5. Fresh (Reminds you of fresh out the shower or soap) - Body Shop's White Musk 

6. Summer & Spring - Elizabeth Arden's Green Tea 

7. Winter & Fall - Theirry Mugler's Angel 

8. Day - Calvin Klein's Euphoria Blossom 

9. Night - Elizabeth Arden's Provocative Woman and Paul Smith's Rose 

10. Exotic/Sexy - Elizabeth Arden's Provocative Woman and Paul Smith's Rose


----------



## zoey223 (Nov 29, 2009)

1. Just Favorite scent- David Yurman, Flower Bomb, Gucci by Gucci

2. Fruity or Tropical- Moschino Hippy Fizz

3. Warm (Vanilla, coconut, pumpkin ect) - Kenzo Amour and Kenzo Indian holi

4. Light, Soft- Issey Miyake, Versace Signature 

5. Fresh (Reminds you of fresh out the shower or soap) - Clean Provence, Asprey Purple Water 

6. Summer & Spring- Guerlain Champs Elysees, Versace Signature

7. Winter & Fall- Gucci by Gucci EDP

8. Day- Gucci by Gucci, David Yurman, Chanel Allure Sensuelle, 

9. Night - Same as above 

10. Exotic/Sexy- Fracas, Magie Noir, Magical Moon 

***An extra one, The Cheapest perfume/body Spray that you have & love... I don't have any!


----------



## sleepyeyedgirl (Aug 6, 2011)

1. Favorite scent - Flowerbomb by Viktor & Rolf

	2. Fruity or tropical - Moon Sparkle by Escada

	3. Warm (Vanilla, coconut, pumpkin etc) - Viva La Juicy by Juicy Couture

	4. Light, soft - Heiress by Paris Hilton

	5. Fresh - Ralph by Ralph Lauren

	6. Summer & Spring - I Love Love by Moschino

	7. Winter & Fall - Pink Sugar Sensual by Aquolina

	8. Day - Daisy by Marc Jacobs

	9. Night - Chloe by Chloe

	10. Exotic/Sexy -  Agent Provocateur Maitresse by Agent Provocateur


----------



## VAL4M (Dec 6, 2013)

1. Just Favorite scent- Armani Prive Cuir d'amethyste  (Leather and violette)

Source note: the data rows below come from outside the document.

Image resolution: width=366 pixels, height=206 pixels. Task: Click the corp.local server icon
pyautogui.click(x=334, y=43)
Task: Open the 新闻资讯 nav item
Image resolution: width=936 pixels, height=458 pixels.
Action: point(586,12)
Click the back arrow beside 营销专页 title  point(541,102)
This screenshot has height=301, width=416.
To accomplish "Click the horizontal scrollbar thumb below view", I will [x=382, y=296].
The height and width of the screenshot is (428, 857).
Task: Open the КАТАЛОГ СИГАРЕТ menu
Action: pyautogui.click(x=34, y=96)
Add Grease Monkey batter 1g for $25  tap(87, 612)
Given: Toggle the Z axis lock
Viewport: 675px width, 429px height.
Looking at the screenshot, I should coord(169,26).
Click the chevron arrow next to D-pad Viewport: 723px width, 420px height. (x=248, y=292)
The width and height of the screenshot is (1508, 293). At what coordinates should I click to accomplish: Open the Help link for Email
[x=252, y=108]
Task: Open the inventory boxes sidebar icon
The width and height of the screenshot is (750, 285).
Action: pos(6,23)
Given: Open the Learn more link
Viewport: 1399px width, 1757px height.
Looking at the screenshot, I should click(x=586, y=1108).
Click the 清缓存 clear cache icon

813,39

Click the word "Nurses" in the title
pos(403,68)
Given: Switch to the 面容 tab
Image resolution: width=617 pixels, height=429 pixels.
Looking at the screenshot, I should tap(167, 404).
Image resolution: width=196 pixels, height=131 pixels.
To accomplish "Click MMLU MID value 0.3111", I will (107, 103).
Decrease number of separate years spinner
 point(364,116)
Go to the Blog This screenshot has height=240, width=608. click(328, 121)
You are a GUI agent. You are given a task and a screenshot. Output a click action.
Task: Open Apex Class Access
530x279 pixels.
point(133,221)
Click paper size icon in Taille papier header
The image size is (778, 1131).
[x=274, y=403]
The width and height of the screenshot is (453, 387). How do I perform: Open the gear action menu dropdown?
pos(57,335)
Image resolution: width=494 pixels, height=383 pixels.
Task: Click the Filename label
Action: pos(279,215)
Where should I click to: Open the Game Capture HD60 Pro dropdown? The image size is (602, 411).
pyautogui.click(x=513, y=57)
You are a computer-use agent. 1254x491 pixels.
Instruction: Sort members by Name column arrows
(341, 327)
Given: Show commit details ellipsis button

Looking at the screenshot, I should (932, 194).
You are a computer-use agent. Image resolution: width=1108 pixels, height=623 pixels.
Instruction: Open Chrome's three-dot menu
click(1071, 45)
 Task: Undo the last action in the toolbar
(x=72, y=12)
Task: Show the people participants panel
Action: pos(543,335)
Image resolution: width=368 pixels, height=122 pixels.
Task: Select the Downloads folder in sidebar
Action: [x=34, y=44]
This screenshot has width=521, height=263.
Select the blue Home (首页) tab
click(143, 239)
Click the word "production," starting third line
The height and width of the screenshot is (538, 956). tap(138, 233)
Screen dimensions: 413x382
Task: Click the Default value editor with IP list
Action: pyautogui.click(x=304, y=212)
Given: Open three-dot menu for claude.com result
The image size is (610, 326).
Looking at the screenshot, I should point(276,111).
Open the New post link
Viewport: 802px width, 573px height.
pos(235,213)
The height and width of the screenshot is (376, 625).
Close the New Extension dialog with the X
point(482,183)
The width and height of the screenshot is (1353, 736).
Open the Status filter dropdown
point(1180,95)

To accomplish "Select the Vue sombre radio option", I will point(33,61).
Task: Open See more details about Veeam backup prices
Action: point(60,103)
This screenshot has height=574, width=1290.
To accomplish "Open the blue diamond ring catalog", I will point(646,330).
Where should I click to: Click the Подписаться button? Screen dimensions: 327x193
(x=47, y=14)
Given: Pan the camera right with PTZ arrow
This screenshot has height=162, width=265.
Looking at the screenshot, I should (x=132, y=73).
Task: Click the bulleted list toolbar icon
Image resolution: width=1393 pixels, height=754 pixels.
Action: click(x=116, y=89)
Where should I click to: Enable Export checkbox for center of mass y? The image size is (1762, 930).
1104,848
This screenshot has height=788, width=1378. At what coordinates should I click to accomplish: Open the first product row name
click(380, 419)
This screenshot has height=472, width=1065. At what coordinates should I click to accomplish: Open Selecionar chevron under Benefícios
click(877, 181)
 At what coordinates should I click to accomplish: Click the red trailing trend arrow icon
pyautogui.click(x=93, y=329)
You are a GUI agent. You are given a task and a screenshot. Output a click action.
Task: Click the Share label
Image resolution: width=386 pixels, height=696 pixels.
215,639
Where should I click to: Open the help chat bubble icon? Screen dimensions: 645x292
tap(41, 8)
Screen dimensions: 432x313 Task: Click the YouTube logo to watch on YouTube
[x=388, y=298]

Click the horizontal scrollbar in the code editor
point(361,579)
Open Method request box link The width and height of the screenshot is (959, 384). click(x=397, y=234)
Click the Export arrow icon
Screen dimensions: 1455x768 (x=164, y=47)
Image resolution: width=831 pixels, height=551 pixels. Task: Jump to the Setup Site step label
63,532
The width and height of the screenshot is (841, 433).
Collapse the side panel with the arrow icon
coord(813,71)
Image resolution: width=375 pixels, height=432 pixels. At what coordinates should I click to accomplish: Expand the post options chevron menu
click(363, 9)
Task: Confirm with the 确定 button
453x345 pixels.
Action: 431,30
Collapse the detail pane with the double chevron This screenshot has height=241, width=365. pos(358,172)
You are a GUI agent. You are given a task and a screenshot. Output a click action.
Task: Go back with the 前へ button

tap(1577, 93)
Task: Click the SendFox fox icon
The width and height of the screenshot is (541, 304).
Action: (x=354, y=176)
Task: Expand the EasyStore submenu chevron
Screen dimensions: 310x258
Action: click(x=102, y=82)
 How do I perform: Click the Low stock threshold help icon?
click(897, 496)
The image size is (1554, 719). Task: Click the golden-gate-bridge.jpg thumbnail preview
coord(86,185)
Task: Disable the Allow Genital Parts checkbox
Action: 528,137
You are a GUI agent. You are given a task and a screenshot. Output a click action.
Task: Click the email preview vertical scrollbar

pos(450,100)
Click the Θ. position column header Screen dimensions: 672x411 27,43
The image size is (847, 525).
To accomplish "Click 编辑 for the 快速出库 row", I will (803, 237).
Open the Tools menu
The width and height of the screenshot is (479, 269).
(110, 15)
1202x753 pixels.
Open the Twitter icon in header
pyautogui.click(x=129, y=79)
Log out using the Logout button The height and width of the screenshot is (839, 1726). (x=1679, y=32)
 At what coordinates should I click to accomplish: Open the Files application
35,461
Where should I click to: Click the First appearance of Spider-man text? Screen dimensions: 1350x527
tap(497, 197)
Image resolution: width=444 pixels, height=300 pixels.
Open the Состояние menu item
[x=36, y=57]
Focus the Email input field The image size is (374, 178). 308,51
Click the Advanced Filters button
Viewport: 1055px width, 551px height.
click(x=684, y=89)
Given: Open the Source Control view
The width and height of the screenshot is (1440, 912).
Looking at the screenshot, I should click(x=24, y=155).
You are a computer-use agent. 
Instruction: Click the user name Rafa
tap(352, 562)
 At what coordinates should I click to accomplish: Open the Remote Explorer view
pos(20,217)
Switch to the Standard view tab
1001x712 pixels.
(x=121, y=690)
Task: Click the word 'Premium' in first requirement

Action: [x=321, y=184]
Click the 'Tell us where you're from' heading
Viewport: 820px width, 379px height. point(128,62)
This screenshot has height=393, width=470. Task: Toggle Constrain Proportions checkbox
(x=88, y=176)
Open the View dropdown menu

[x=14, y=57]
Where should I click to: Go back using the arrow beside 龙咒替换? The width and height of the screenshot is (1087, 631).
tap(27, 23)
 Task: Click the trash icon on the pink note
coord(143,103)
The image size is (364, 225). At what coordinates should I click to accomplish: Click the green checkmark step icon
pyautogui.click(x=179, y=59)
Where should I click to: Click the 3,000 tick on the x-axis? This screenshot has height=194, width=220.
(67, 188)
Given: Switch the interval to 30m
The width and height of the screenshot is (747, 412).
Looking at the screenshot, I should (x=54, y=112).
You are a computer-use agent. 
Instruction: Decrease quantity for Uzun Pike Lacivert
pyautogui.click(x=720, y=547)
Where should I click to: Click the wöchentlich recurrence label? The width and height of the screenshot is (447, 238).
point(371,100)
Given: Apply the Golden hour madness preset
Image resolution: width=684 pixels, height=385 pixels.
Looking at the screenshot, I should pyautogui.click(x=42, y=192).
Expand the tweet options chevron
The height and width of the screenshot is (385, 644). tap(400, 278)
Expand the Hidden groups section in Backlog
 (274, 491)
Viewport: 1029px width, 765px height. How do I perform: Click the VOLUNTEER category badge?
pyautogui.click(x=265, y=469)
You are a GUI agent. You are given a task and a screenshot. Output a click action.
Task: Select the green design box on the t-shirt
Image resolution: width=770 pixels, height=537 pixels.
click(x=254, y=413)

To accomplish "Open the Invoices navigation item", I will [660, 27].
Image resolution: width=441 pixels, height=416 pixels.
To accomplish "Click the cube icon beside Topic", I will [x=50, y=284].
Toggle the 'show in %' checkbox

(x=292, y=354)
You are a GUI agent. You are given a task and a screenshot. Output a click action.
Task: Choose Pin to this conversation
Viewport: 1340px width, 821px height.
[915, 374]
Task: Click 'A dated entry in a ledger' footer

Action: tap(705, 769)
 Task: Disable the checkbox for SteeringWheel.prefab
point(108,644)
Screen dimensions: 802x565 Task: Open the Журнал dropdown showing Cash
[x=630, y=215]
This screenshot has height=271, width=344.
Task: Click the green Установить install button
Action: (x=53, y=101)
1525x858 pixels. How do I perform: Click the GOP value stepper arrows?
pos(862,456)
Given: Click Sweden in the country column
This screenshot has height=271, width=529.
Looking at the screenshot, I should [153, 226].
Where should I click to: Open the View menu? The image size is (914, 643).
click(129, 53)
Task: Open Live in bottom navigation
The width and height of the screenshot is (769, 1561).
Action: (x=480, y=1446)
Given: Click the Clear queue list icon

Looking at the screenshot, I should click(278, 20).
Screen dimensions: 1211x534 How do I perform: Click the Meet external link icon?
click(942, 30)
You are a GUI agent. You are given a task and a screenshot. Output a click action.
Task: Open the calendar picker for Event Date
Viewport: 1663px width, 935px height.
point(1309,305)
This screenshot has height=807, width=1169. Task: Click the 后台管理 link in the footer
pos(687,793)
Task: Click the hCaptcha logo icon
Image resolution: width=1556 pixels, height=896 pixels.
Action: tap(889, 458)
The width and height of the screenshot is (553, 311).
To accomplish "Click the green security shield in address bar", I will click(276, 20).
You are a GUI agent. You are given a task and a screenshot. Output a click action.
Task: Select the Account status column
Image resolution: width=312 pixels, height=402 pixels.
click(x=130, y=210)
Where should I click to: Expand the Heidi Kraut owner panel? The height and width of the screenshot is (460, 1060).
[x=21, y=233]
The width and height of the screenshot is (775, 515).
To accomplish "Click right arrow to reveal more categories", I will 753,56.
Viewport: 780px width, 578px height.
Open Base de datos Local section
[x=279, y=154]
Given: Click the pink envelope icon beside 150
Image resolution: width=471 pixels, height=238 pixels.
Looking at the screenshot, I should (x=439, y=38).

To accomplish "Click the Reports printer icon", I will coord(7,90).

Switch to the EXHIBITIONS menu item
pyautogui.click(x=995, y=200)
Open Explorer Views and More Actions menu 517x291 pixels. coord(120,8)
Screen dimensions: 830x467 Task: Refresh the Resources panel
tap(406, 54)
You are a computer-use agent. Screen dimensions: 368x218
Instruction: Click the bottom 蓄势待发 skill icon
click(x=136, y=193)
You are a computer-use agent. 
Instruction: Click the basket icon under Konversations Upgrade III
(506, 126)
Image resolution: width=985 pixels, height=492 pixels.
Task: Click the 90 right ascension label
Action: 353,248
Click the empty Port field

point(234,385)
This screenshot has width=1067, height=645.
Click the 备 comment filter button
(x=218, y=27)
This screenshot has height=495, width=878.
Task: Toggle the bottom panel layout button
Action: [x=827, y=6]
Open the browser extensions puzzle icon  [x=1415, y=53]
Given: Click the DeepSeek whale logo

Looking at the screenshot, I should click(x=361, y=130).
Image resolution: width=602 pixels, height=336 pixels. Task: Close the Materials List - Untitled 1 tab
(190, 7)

2. Fruity or Tropical- Annick Goutal Mandragore ( I do not wear fruity perfume) Serge Lutens Daim Blond is on my wish list

3. Warm (Vanilla, coconut, pumpkin ect) - My Serge Lutens collection! Jeux de Peau, Cuir Mauresque, etc Annick Goutal Ambre Fetish and Encent Flambayant

4. Light, Soft- Serge Lutens Bois de vanille

5. Fresh (Reminds you of fresh out the shower or soap) - Stella McCartney Sheer

6. Summer & Spring- Annick Goutal Un matin d'orage

7. Winter & Fall- Serge Lutens Cedre, Alien Limited edition in Leather

8. Day- Thierry Mugler Alien (I love the limited edition Caramel salé!!!)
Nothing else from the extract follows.